• [Required work]: The answer must consist only of the lines from the line with "This screenshot has height=312, width=585." to the line with "Check Признак контрольности", both included, exactly as they stand below.

• [Dataset content]:
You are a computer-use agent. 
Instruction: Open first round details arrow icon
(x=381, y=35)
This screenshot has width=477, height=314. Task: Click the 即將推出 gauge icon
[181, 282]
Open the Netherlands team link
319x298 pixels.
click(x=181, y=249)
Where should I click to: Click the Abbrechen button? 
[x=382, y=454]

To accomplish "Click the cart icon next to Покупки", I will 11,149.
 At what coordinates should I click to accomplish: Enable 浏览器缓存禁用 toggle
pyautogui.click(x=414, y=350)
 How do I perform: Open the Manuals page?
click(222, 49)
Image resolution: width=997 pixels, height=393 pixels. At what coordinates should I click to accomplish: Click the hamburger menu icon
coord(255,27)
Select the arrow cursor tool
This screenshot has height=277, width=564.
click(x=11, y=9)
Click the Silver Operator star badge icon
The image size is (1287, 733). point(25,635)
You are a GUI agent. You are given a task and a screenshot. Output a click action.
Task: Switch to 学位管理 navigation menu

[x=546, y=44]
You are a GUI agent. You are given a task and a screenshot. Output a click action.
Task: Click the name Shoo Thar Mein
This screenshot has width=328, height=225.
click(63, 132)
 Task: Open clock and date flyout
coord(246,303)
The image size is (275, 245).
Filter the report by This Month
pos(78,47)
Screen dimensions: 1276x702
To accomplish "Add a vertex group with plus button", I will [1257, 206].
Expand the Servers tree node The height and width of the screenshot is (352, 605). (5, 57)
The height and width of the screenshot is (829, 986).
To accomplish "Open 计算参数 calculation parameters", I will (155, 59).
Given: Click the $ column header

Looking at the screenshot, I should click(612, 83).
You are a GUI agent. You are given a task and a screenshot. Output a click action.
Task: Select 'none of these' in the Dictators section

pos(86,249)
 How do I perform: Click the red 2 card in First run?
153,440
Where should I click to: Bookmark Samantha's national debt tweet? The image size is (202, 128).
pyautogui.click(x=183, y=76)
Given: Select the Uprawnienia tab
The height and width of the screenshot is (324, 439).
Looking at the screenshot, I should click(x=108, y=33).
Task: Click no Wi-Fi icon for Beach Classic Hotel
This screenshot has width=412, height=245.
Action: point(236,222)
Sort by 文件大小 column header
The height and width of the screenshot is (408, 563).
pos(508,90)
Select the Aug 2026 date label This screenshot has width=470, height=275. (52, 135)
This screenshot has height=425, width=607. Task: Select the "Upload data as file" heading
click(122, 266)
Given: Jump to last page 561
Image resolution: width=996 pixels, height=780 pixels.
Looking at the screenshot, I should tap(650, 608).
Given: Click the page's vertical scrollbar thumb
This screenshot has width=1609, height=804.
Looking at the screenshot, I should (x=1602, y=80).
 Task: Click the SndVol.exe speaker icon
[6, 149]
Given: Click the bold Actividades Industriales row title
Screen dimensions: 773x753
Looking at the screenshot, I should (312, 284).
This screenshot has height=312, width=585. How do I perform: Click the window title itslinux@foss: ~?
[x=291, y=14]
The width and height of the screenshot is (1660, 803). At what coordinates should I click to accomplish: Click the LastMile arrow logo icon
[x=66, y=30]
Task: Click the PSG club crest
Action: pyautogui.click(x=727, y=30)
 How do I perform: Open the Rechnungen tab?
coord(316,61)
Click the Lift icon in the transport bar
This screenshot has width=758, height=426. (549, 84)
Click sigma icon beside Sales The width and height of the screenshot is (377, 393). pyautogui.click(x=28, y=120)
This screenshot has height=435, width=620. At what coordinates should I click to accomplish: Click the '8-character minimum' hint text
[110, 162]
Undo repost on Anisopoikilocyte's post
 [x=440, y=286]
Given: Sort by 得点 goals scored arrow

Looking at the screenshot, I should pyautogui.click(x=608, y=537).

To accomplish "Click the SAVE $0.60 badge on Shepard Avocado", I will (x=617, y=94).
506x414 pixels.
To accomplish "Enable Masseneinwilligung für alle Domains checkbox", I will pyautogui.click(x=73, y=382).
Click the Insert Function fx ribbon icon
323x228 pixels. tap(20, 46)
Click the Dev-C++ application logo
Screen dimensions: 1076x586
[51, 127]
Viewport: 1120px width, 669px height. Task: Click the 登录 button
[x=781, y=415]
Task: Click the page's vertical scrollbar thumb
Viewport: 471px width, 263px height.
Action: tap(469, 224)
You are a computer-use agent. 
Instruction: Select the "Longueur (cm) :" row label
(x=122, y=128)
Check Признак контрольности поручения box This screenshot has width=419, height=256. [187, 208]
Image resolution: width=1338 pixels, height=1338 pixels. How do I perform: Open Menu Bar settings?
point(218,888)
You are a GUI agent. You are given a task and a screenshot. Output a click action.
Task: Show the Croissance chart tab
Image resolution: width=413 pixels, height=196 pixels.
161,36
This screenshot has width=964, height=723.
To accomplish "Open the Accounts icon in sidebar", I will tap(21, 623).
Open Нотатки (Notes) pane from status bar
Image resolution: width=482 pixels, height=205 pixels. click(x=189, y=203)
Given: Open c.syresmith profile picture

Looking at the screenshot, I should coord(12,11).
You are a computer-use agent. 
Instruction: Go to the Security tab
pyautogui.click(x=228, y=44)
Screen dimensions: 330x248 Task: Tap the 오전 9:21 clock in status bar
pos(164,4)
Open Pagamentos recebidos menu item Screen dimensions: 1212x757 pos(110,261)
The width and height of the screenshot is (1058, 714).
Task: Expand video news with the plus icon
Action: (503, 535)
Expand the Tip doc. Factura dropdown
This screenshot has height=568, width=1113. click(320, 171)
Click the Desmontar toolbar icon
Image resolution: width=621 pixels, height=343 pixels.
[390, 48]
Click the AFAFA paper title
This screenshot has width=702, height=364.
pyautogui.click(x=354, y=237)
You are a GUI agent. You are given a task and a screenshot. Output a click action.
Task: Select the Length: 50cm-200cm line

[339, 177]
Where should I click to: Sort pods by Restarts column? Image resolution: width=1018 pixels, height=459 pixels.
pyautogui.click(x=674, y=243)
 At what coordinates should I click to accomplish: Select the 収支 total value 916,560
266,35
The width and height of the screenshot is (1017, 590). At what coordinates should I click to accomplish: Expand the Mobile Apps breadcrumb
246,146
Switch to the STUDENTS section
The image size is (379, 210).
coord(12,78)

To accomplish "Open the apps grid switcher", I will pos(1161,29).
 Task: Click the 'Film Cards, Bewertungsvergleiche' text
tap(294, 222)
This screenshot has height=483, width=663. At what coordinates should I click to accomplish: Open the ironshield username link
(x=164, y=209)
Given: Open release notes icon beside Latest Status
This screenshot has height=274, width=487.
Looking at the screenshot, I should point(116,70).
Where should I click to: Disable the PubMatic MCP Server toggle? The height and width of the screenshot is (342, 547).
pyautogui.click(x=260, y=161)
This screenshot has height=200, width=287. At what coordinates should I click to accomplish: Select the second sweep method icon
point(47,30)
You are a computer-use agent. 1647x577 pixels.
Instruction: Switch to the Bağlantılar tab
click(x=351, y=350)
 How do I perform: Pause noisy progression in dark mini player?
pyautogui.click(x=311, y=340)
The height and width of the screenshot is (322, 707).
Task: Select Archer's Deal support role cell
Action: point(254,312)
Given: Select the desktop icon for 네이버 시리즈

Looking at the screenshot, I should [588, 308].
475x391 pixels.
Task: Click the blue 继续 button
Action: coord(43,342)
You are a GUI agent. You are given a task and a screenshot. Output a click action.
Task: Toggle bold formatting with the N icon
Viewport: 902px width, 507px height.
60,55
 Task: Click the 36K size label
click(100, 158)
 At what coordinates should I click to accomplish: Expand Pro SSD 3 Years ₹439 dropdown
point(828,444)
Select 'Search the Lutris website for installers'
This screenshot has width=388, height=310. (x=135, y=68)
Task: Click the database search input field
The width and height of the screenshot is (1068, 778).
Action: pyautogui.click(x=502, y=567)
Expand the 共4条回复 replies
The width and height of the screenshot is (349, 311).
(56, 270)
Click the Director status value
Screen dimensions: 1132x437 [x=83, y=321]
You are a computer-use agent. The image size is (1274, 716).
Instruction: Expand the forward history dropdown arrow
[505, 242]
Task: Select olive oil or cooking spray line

• [Answer box]:
This screenshot has height=312, width=585. How do I perform: Click the window title itslinux@foss: ~?
[x=291, y=14]
The width and height of the screenshot is (1660, 803). At what coordinates should I click to accomplish: Click the LastMile arrow logo icon
[x=66, y=30]
Task: Click the PSG club crest
Action: pyautogui.click(x=727, y=30)
 How do I perform: Open the Rechnungen tab?
coord(316,61)
Click the Lift icon in the transport bar
This screenshot has width=758, height=426. (549, 84)
Click sigma icon beside Sales The width and height of the screenshot is (377, 393). pyautogui.click(x=28, y=120)
This screenshot has height=435, width=620. At what coordinates should I click to accomplish: Click the '8-character minimum' hint text
[110, 162]
Undo repost on Anisopoikilocyte's post
 [x=440, y=286]
Given: Sort by 得点 goals scored arrow

Looking at the screenshot, I should pyautogui.click(x=608, y=537).

To accomplish "Click the SAVE $0.60 badge on Shepard Avocado", I will (x=617, y=94).
506x414 pixels.
To accomplish "Enable Masseneinwilligung für alle Domains checkbox", I will pyautogui.click(x=73, y=382).
Click the Insert Function fx ribbon icon
323x228 pixels. tap(20, 46)
Click the Dev-C++ application logo
Screen dimensions: 1076x586
[51, 127]
Viewport: 1120px width, 669px height. Task: Click the 登录 button
[x=781, y=415]
Task: Click the page's vertical scrollbar thumb
Viewport: 471px width, 263px height.
Action: tap(469, 224)
You are a computer-use agent. 
Instruction: Select the "Longueur (cm) :" row label
(x=122, y=128)
Check Признак контрольности поручения box This screenshot has width=419, height=256. [187, 208]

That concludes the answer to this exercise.